Denver sluice collapsed prior to 1820, and although the Corporation of Cambridge opposed its rebuilding, it was rebuilt by 1850. Tolls on the river gradually increased, from £432 in 1752, to over £1,000 in 1803. 1835 was the best year, when tolls reached £1,995, after which they declined again, although they did not drop below £1,000 until 1847. The conservators appear to have managed the river prudently, deriving a little extra revenue in rents from public houses which were constructed at each of the sluices.

The River Cam Navigation Act 1813 (53 Geo. 3. c. ccxiv) gave the conservators powers to raise tolls and to charge penalties, while the Bedford Level Drainage Act 1827 (7 & 8 Geo. 4. c. xlvii) extended their control over the section of river from Popes Corner to Bottisham.
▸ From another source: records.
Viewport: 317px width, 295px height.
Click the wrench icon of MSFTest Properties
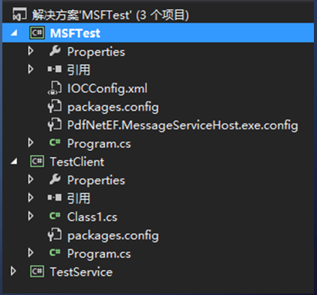coord(55,51)
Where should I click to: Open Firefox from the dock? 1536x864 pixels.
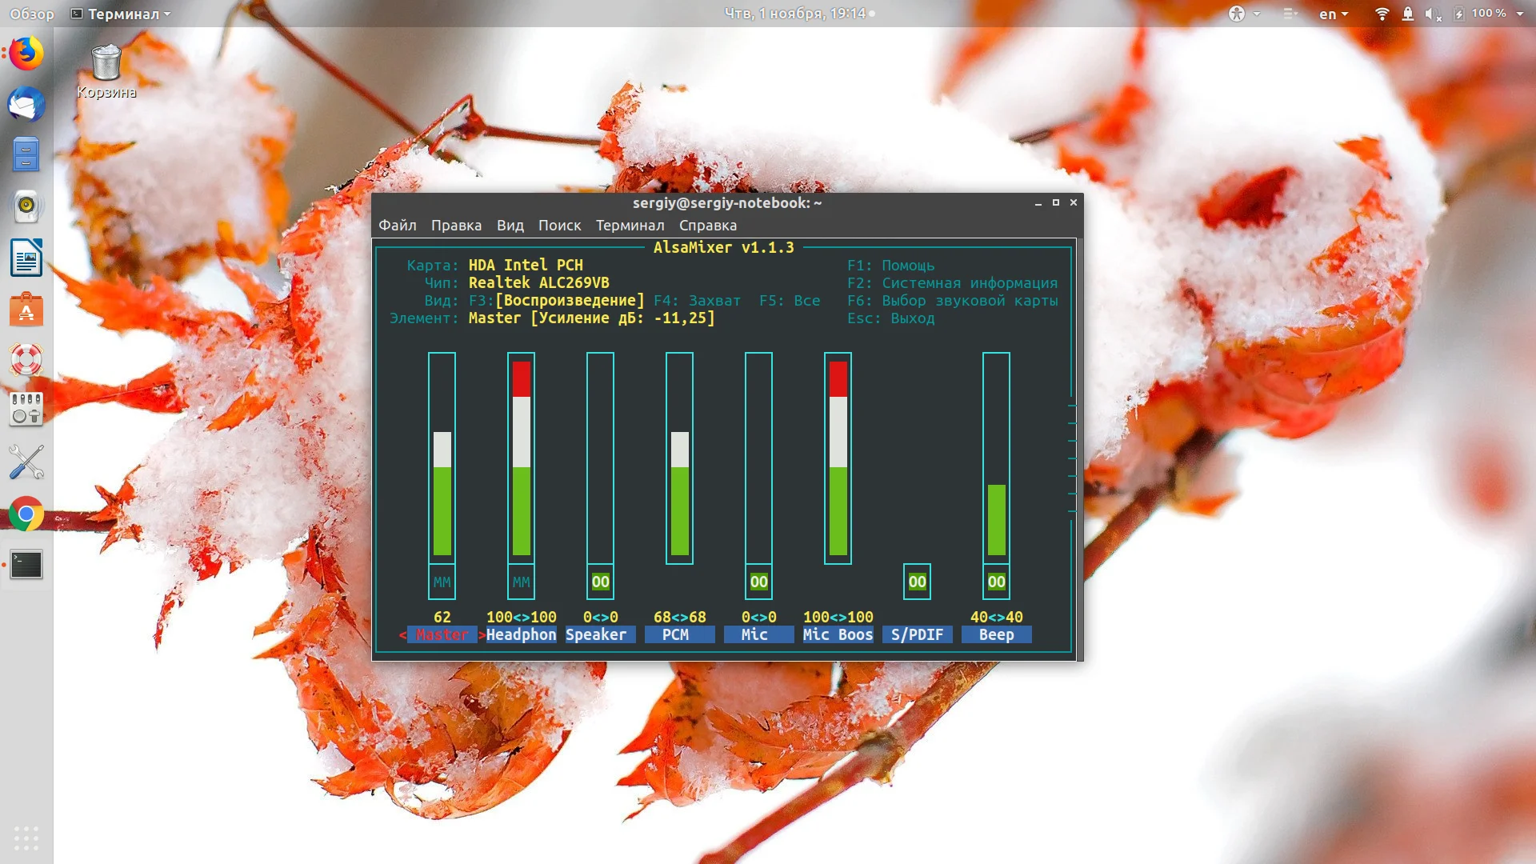click(x=26, y=54)
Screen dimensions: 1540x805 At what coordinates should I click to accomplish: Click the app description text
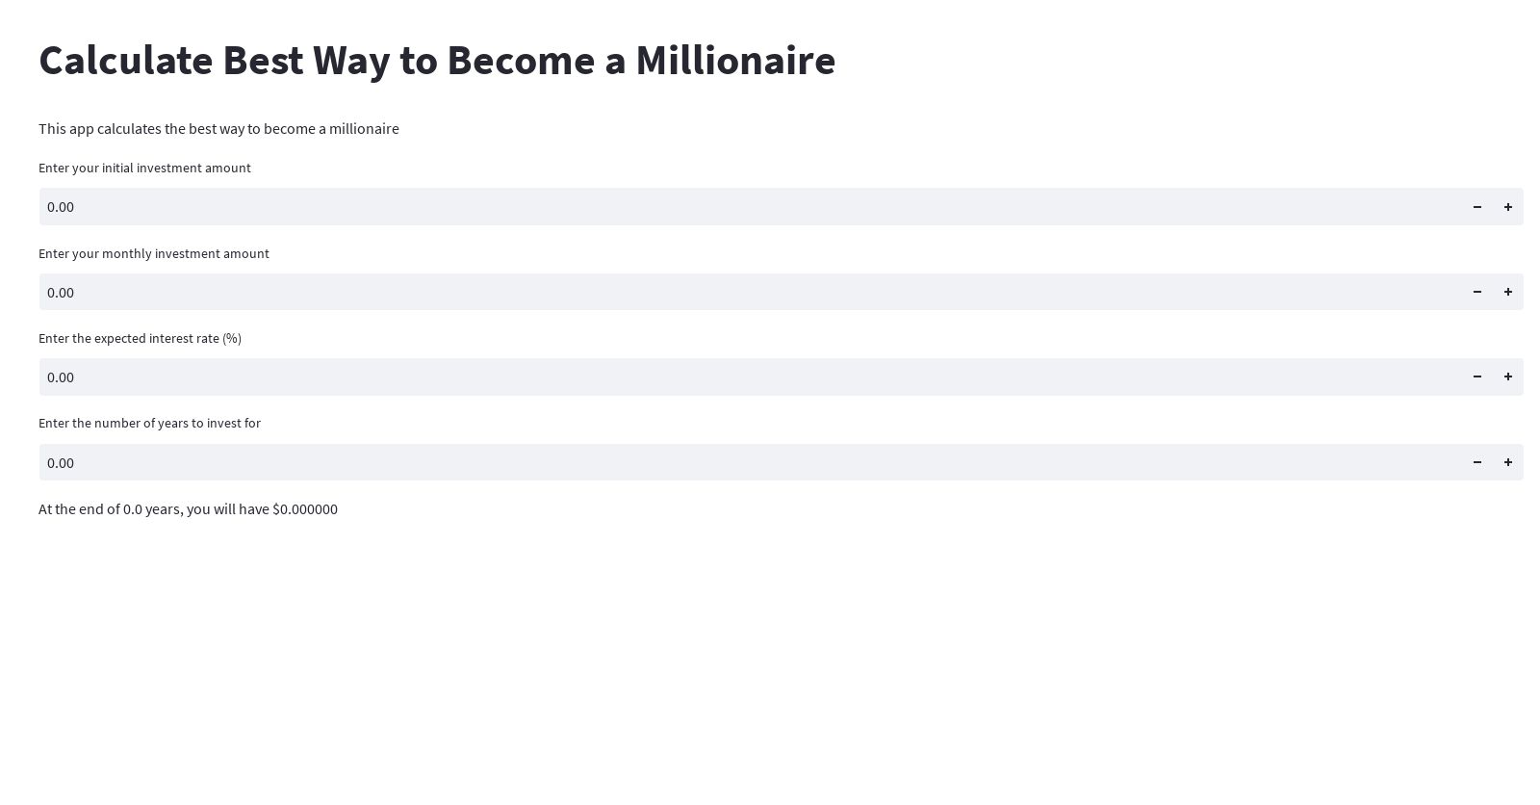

This act also increased the number of Conservators by two, as the Mayor of Cambridge and vice-chancellor of the University were appointed as official members of the body. They built locks at Baits Bite and Bottisham, and removed the sluice at Chesterton. They donated £400 towards the cost of rebuilding the Great Bridge in 1823, and a further £300 towards the cost of the small bridge in 1841. The following year they spent £880 on constructing a house at Clayhithe, which included a large room suitable for meetings and banquets.

The coming of the railways in 1845 brought to an end the success of the navigation. The commissioners received £1,393 from tolls in 1846 but only £367 in 1850. Two further acts of parliament were obtained, the River Cam Navigation Act 1851 (14 & 15 Vict. c. xcii) and the Canal Tolls and Charges, No. 8 (River Cam, &c.) Order Confirmation Act 1894 (57 & 58 Vict. c. cci), largely to alter the tolls, but receipts continued to fall, to £99 in 1898 and £79 in 1905. By this time, the lower river was managed by the South Level Commissioners, and the River Cam Commissioners again managed the river above Bottisham lock.

Responsibility for the lower river passed to the Environment Agency in 1995, but the conservators remain as the navigation authority for the river above Bottisham lock. The house at Clayhithe still stands, and is now the residence of the foreman of the conservators.